We call it a seeding process. It's a photochemically induced growth which we developed together with colleagues from Dresden's Lucas Eng's group there. Let me mention, that's an important remark, all those techniques here are based on a close collaboration

04:43

between chemists and physicists, our group. In this case, Martin Muehlenau at Aachen. In the second approach, based on mini-emulsions or emulsions using colloids, polystyrene colloids, again loaded with metal precursors, it was a close collaboration with the group of the Max Planck Institute in Mainz,

05:08

Katarina Landfester's group. Again, in this case, you exploit the self-assembly of the loaded polystyrene colloid, loaded with a precursor for a metal, usually a salt or a metal complex,

05:24

and again, you remove the organic species in an isotropic oxygen plasma, and you end up here with really a beautifully hexagonally ordered array, in this case of platinum nanoparticles.

05:40

In this case, again we have control over the size, which depends on the loading of the particle and the inter-particle distance, depending on the starting size of the colloids. I just explained how to prepare nanopillars, and in one application shown here, we deposit small water droplets on top of such surfaces,

06:05

and there you can have two situations. Either the water droplet is really wetting completely, also the surfaces in between the pillars, or the water droplet is really riding on top of those pillars.

06:24

The wetting behavior is quite different. Here you can easily imagine, if you try to move the droplet, it has a tendency to get stuck, while here the riding movement is very easily done, so you have no hysteresis in that case.

06:43

What you end up here is a highly hydrophobic surface. People call it super-hydrophobic due to this nanostructuring, has to do with the lotus, the famous lotus effect in nanoscience as well, and we will show you just in a little movie,

07:03

what is the difference between this situation and this situation, if you have a droplet falling down from one centimeter and either gets stuck or it starts jumping back and forth.
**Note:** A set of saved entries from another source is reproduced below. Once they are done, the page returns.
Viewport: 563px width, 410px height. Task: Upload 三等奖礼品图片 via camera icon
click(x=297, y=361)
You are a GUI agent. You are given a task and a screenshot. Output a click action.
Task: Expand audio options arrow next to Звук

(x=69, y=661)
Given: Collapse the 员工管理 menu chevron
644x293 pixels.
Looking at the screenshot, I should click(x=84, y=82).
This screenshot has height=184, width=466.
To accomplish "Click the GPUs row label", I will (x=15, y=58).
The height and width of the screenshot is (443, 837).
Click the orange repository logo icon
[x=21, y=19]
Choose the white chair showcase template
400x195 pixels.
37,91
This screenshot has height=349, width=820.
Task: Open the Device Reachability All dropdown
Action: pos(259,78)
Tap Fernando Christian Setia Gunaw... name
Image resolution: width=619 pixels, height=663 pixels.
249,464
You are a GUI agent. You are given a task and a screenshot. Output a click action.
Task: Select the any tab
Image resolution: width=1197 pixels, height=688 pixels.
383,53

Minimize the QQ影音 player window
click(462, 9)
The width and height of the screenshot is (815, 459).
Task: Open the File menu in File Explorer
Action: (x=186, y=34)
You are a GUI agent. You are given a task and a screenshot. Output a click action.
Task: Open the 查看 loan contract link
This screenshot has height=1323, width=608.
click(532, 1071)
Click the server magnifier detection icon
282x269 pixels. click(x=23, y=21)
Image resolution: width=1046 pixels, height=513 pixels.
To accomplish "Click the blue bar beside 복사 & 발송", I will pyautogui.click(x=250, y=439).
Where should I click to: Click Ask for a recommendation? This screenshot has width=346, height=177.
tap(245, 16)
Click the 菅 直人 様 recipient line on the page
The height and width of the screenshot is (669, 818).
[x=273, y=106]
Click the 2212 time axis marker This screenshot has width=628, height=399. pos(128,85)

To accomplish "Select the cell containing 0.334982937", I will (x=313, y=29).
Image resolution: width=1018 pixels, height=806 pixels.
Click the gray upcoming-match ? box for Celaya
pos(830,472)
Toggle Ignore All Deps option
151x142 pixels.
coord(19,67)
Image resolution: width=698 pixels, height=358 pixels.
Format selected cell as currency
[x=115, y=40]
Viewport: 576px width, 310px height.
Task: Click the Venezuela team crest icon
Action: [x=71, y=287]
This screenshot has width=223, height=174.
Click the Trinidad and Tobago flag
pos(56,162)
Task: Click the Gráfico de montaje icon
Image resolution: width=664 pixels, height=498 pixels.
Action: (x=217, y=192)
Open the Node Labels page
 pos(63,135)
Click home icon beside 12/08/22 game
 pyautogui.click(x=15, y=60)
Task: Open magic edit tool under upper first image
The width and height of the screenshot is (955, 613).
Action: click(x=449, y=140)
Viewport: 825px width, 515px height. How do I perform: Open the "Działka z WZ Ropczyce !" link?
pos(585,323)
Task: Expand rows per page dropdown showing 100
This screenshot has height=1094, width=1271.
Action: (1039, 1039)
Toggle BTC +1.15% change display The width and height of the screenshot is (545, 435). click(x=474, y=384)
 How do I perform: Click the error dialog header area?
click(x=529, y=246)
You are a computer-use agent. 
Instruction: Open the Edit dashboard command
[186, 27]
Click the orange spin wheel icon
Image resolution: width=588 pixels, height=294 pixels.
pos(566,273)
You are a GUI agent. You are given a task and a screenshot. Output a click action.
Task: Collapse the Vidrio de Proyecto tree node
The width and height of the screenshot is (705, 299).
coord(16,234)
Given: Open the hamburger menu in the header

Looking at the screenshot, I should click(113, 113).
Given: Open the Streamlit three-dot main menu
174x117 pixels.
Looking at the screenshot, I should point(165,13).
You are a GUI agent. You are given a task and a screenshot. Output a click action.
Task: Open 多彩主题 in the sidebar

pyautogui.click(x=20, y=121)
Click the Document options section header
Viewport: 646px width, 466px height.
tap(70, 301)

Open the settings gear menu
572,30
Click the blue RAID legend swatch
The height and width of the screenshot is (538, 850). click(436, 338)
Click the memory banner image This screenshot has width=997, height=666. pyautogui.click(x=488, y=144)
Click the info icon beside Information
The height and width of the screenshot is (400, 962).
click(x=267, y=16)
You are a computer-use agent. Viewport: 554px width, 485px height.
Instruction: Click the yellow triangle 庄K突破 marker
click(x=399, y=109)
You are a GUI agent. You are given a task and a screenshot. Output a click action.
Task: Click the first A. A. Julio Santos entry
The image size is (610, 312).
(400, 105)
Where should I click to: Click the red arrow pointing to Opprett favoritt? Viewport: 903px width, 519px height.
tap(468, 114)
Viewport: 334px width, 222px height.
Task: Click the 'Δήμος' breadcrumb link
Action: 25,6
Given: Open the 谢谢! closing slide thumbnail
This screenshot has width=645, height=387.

I hope we could demonstrate how we tackle the problem

07:21

to prepare high-quality nanoparticles, nanostructures, nanopores, nanopillars, and I also hope that it's quite clear that you need a very close collaboration between the different groups in the clean room, outside the clean room, to arrive at those results.

07:40

Of course you also need funding, and at that point I really would like to thank the German Science Foundation for supporting us in the context of our collaborative research center, SFP569, as well as the Baden-Württemberg Foundation, supporting the network of competence, functional nanostructures.

08:05

Of course, finally, I also would like to thank Ballstein for providing us this beautiful platform, allowing us to present our activities.